There is no back door to my parent’s house.  As you enter through the front door, the careful arrangement of the l-shaped couch, bay window, coffee table and fireplace sweep you through the emerald carpeted living room to the large circular dining table squashed into the same room as the kitchen, a movement only halted by the large window behind the table which looks out onto the deck and beyond that the backyard.  

Only the abrupt ending of the white cabinetry on the wall signals a change from the dining to kitchen area and a large butcher-block divides the flow of traffic.  Take the path to the right and pass the refrigerator and the answering machine.  Take the left and meet the dishwasher, deep stainless sink then a small corner containing the lazy-susan dreaded by all childhood fingers.  Around the corner emerge the microwave, oven and coffeepot before the two paths converge once again.

Walking through the kitchen, you arrive in the hall.  This journey takes less than ten steps from the corner from the living room doorway to this pink tiled monstrosity of a hallway, flanked by a large stately grandfather clock and a brushed steel trashcan whose lid is broken.  The grandfather clock was made by my great-grandfather and the way it chimes drives my mother up the wall.  For that reason, she refuses to keep it wound and it tells time quite poorly.  As a child, I was fascinated to find out that other people’s clocks had numbers unlike mine that must have been very special to have letters instead.  

The first room off the hallway is at the front of the house, to the right.  That was my bedroom.  It at one time served as the TV room when the house belonged to my great-grandparents and just after we moved in it was the kitchen while the real one was being tiled.  Actually, that ugly pink tile extends from one end of the house to the other, through the hallway back down into the kitchen, dining room then off the stoop into the sun porch.  The grout always looks dingy because my mother insisted the mason follow my grandmother’s instruction of spacing them far enough apart so as not to look like linoleum.  Of course, this is only natural, ugly peach Spanish tiles look just like linoleum and you wouldn’t want people to get confused. 

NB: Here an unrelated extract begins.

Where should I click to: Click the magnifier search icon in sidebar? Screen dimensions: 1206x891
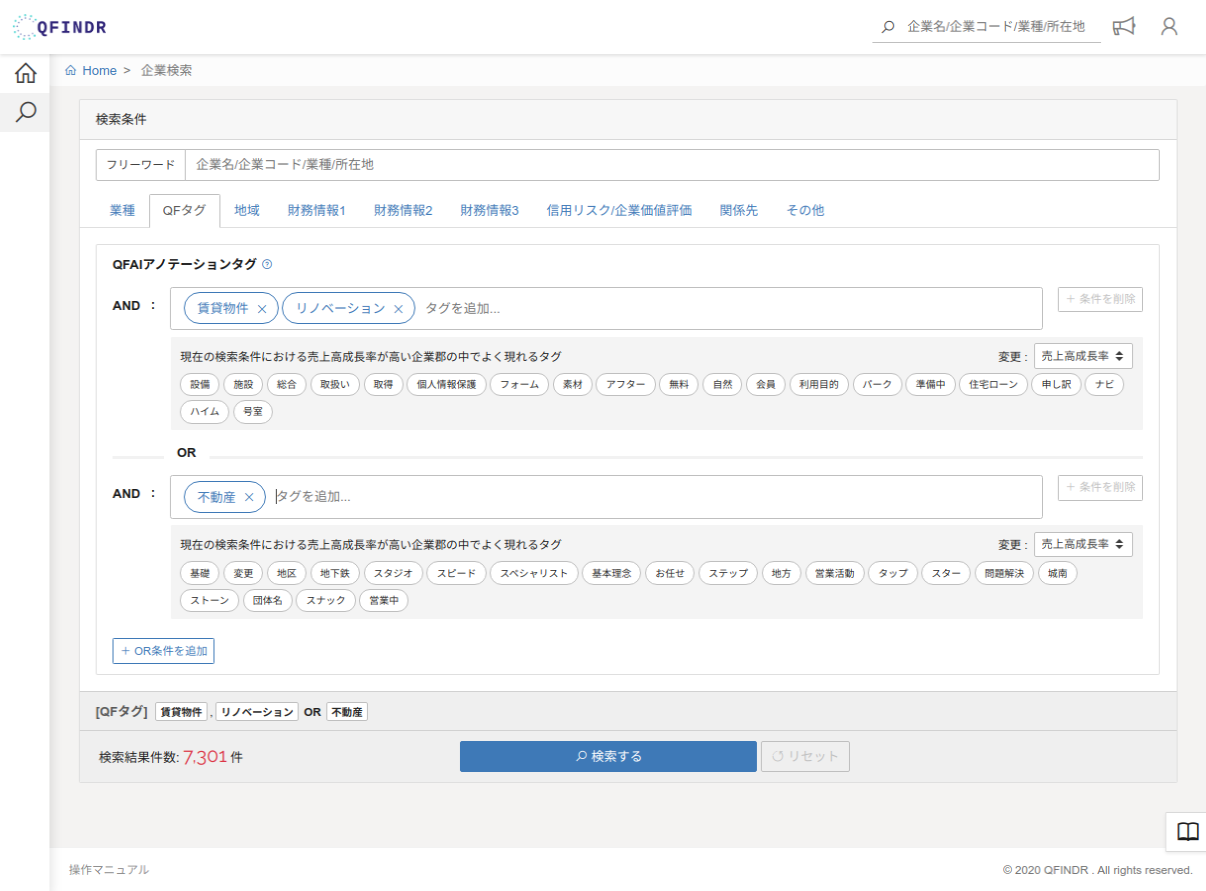25,112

The bathroom was across the hall from my room.  This allowed for quick sprint between the doorways upon return from the shower.  A quick check to ensure the coast was clear meant you didn’t even need a towel for that dart and slam of the door.  Further down at the end of the hall, between an enormous full-length mirror that threatens to fall on the next rowdy youngster who runs down the hall, sit my sister and my parents’ bedrooms.  She really did get the short end of the stick having her bedroom across from theirs.

If, when back in the pseudo dining-kitchenette, you had decided to turn left, you would have stepped down and into the sun-porch, arguably the most pleasant room in the house despite the tile.  Sadly, built on a slab of cement, this room has little to offer in the winter.  The glass doors surrounding two sides of the room provide little insulation and the heat doesn’t extend into this addition.  However, the lumpy couch and gravity defying, top-heavy computer station housing the fuzzy television add unique charm thus making up for January induced blue toes.  The small woodstove located in the far corner of the room in the crevice where the two sets of sliding glass doors meet, where bees and spiders take up residence, acts as door itself too.  Each year without fail, during the first months of spring, a few sparrows get confused and wind up stuck in the skinny tin chimney.  As they fly out of the iron grate, around the sun porch a few times, and finally out one of the doors, it’s momentarily deceptive to say there is no back door to this house.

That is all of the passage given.